In the previous post, I spoke of how over-involved we get in parenting our children. What would be some reasons that I might get overly identified with their comfort, ease or success?
An option for parents is to do a little curious digging to understand what feels at stake when a child makes a blunder which can make room for a parent to uncover what they can contribute to the kiddo’s success.
Let me describe a process. I often see families doing their best effort to support their children. They remove practical barriers and exert emotional pressure.
The reverse is much more helpful. Remove emotional barriers and allow the practical barriers to exert the natural pressure on the children.

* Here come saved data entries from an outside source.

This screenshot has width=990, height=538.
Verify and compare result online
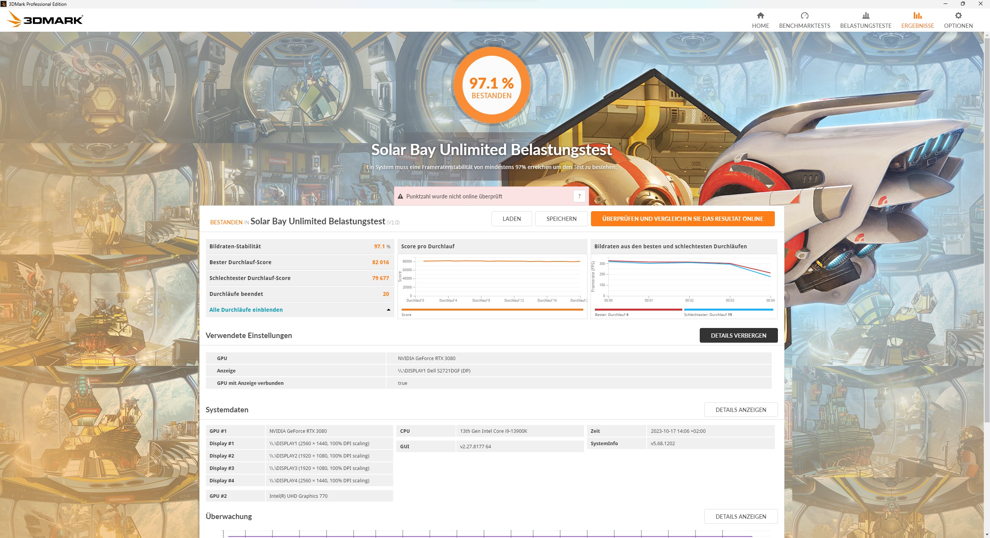tap(682, 219)
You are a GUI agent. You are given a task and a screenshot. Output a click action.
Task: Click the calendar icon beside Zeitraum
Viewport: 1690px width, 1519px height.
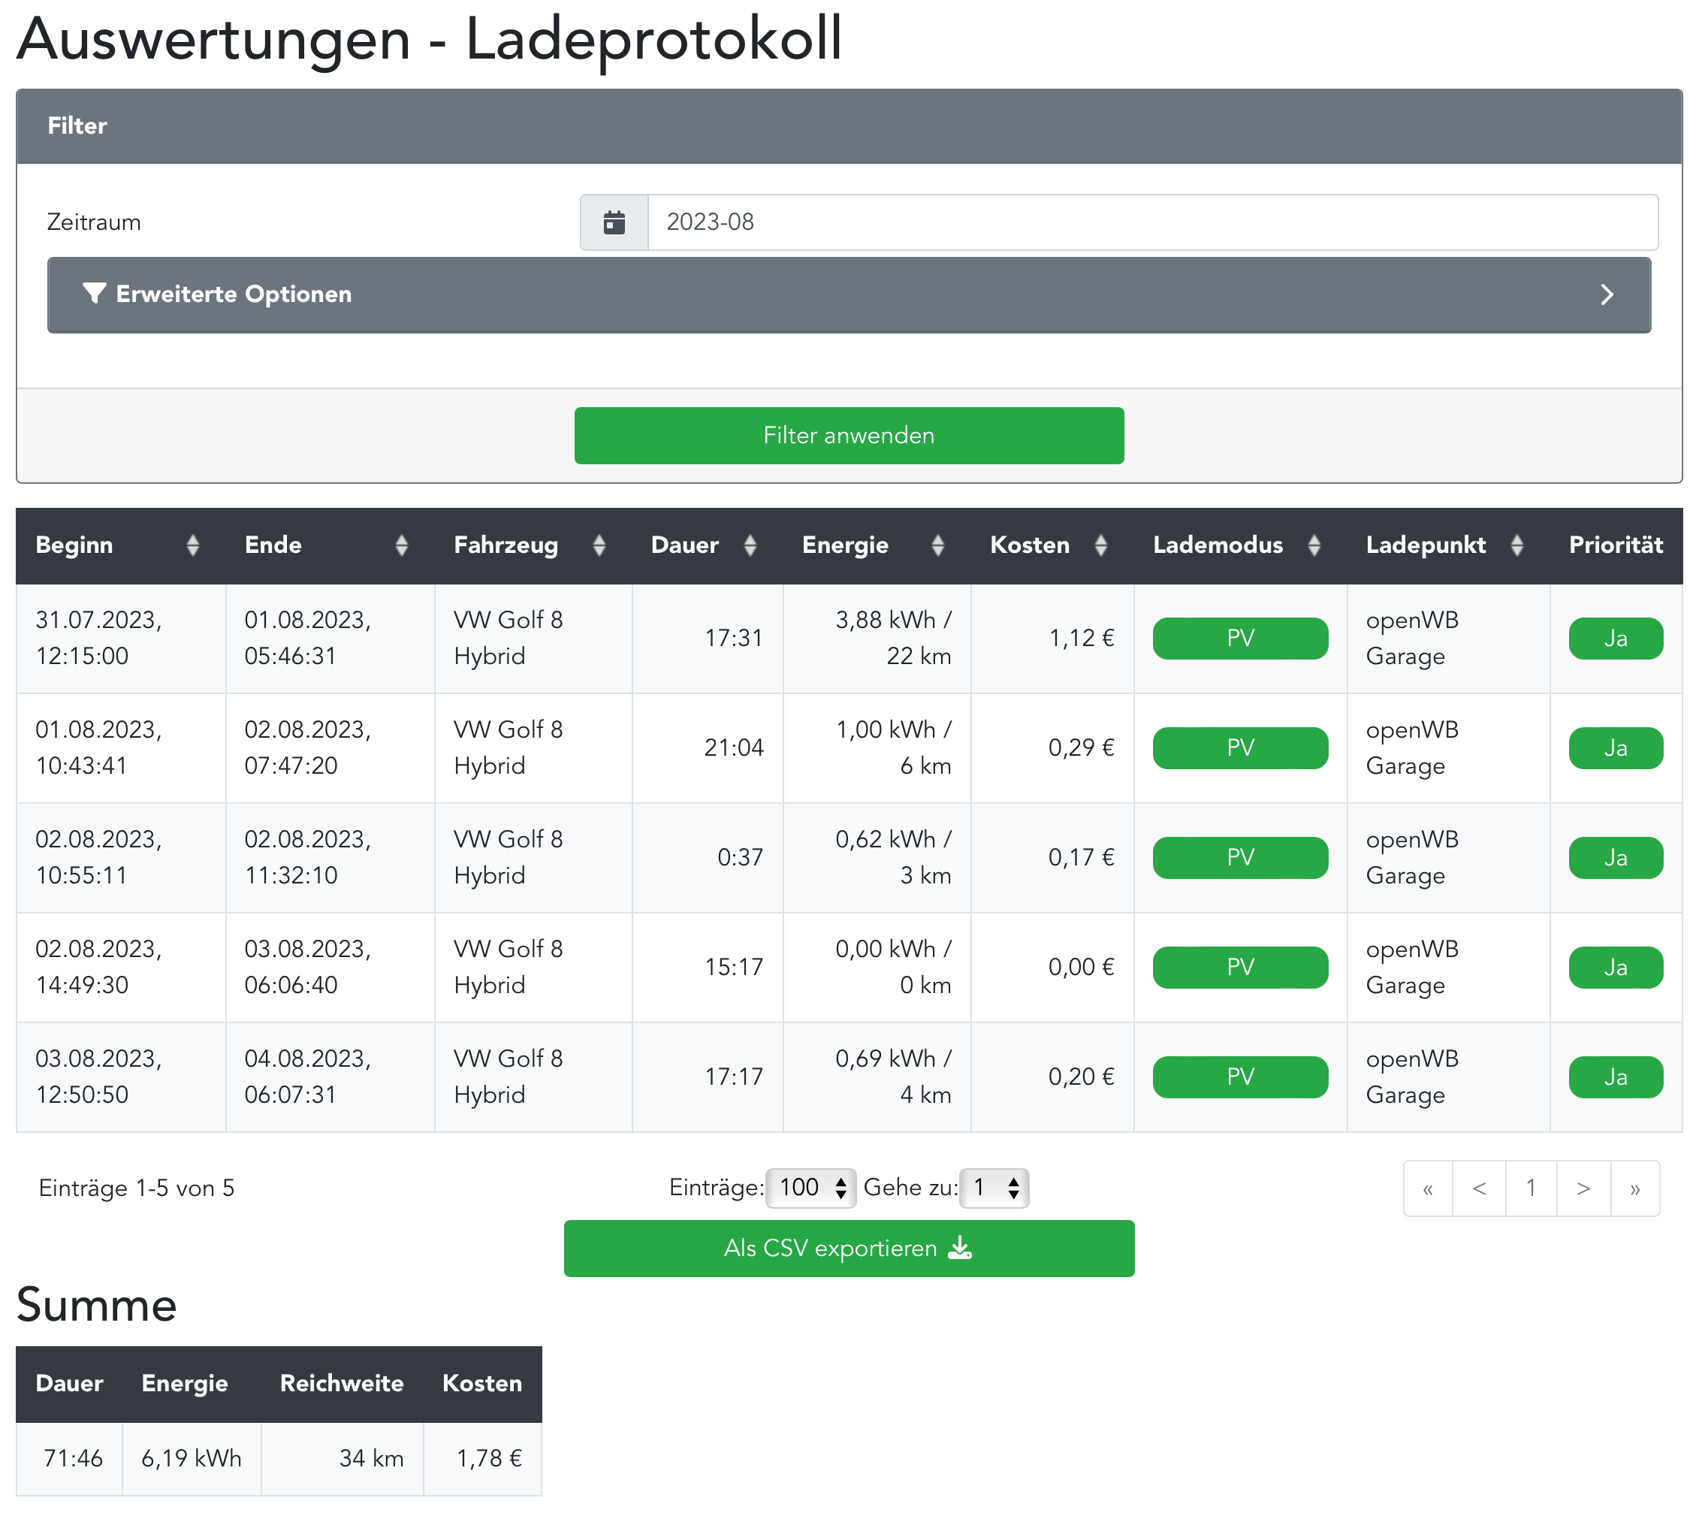click(613, 222)
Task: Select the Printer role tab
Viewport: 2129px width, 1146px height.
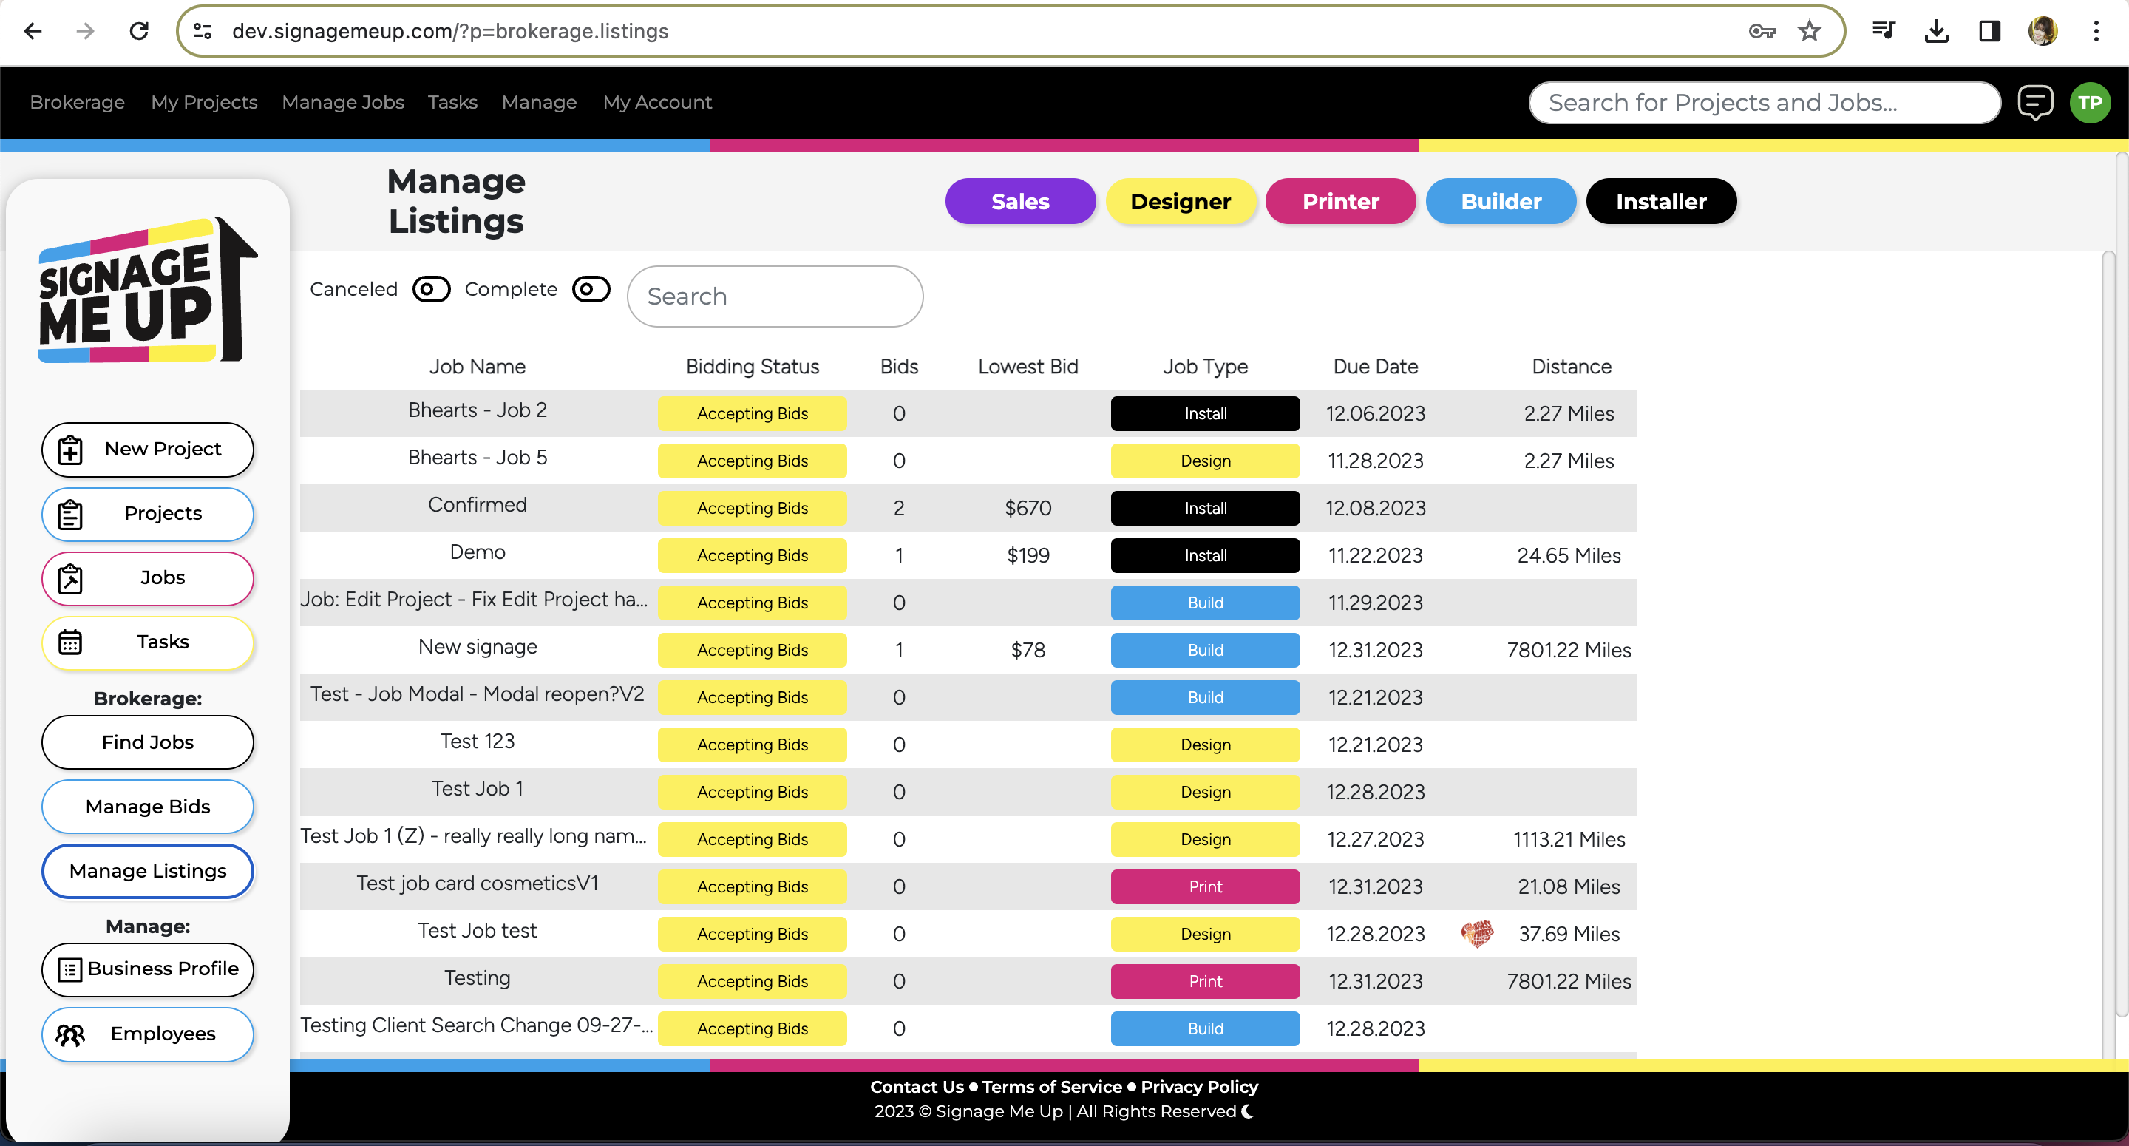Action: 1340,202
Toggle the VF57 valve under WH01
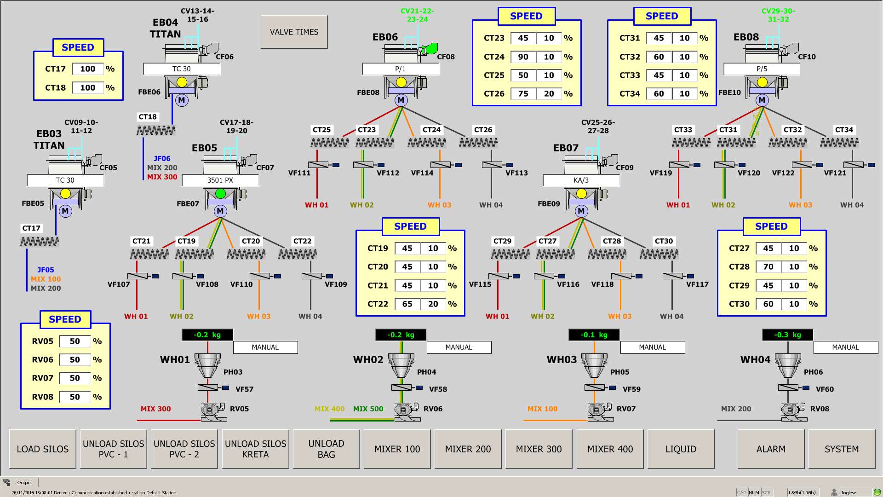 point(208,388)

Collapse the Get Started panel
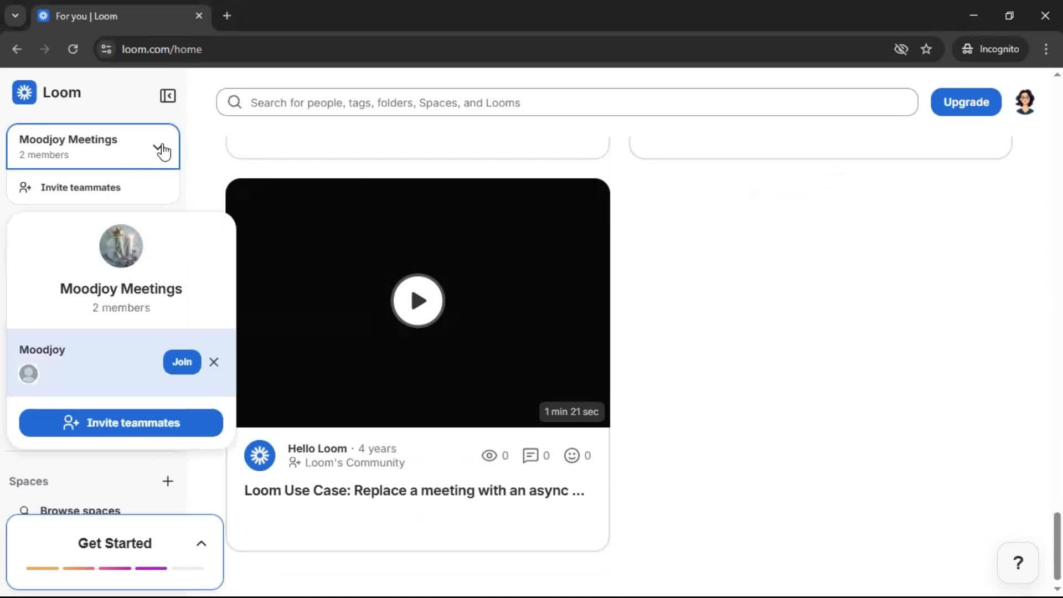[x=200, y=543]
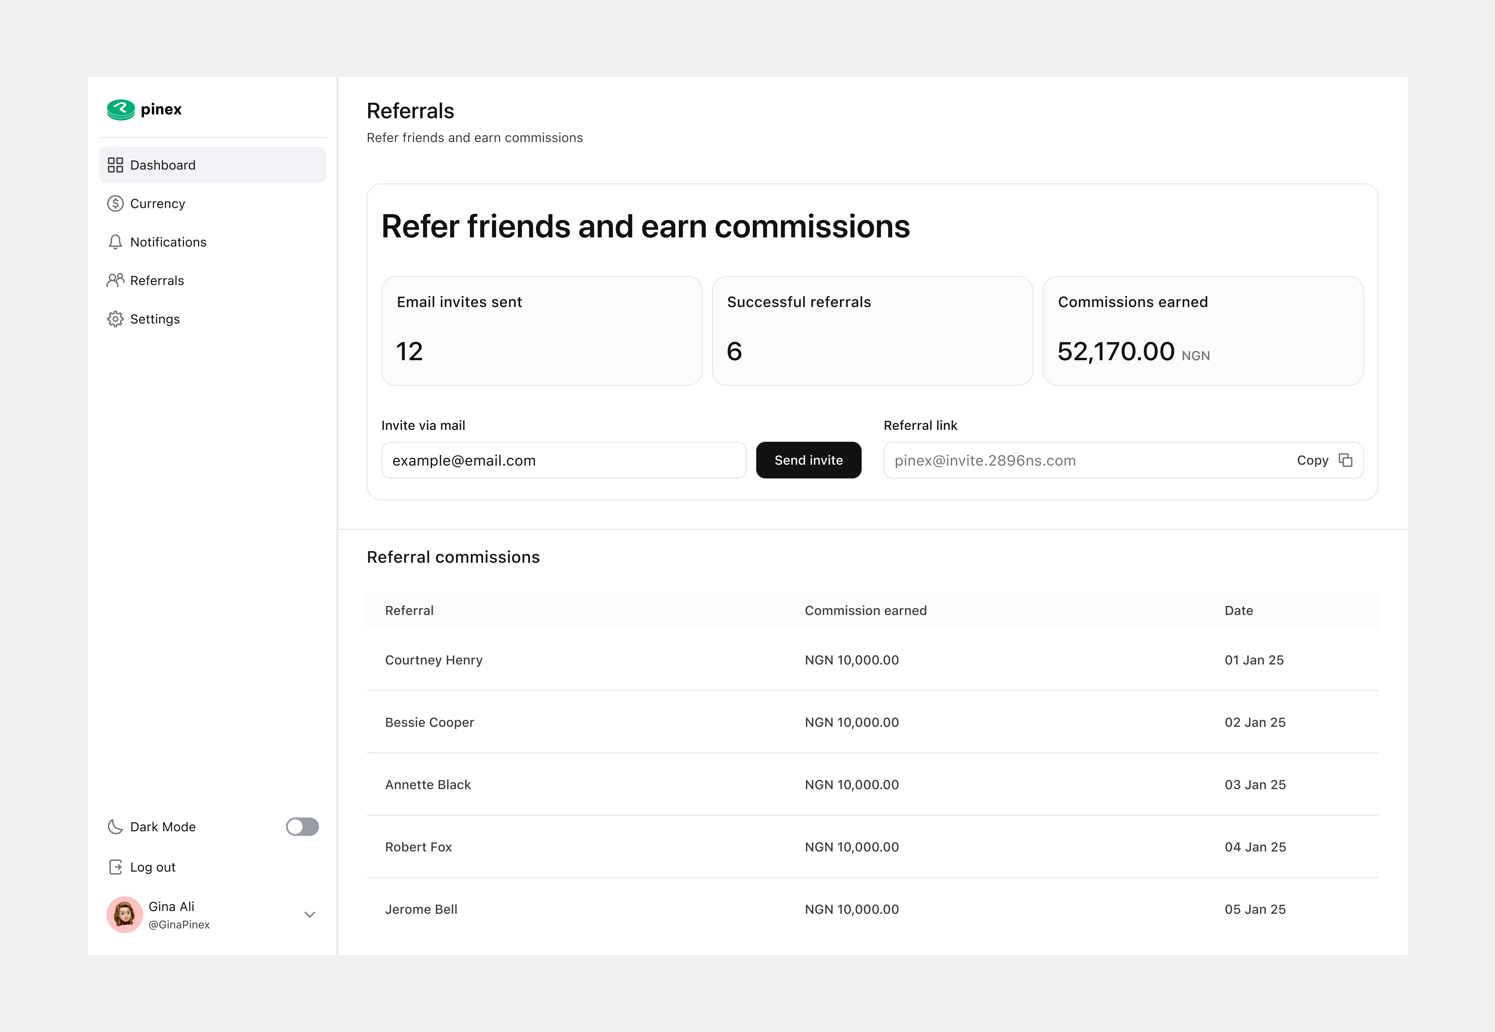1495x1032 pixels.
Task: Toggle the Dark Mode switch
Action: click(x=302, y=826)
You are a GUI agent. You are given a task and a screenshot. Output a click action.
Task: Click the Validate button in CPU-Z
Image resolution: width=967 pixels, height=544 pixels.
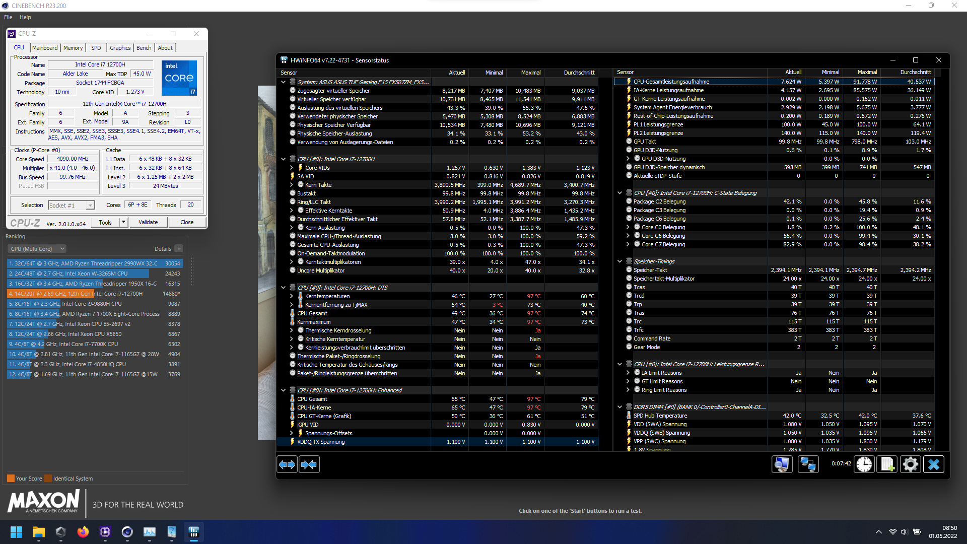(148, 222)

What does this look like? Here’s an example. A kiddo wants their learner’s permit. A parent might want this for the child, too, so they will exhort, cajole, nag and lecture on the importance of finishing the online driver’s school. All the while, the parent might log on, walk through the program to see how difficult it truly is. Call the instructor to see if an extension in time can be made so kiddo can graduate with his/her friends. All the while, kiddo gets no closer to finishing the class and is annoyed with parent and parent is annoyed with kiddo and feeling anxious about the child’s choices.
Here’s another option. Get out of the process and ask yourself “Who’s problem is this?” This is obviously the child’s problem. Let the practical barriers do the teaching and stay out of the emotional process. Get off their back. Your anxiety will likely only delay the process for the child. We, often, as parents let our identity get entangled in the process of our children’s functioning. Your best gift is to not take personal the successes or mistakes your child is making. It’s not about you – and if you make it about you, you get in the way.
How do I do this? Go do your own work. Our preoccupation with our children does not benefit them, and I would say actively gets in the way of their growth. Talk to someone and figure out what unmet needs you have that your children’s behavior might be filling the slot.
Understand where you overidentify with their behavior. That sounds like, “I need you to be a certain way to know that I’m ok” and “Your behavior informs me how I’m doing in this life.”
Your work on this offers them the freedom to make mistakes and learn in a way that gets to belong to them for the rest of their life!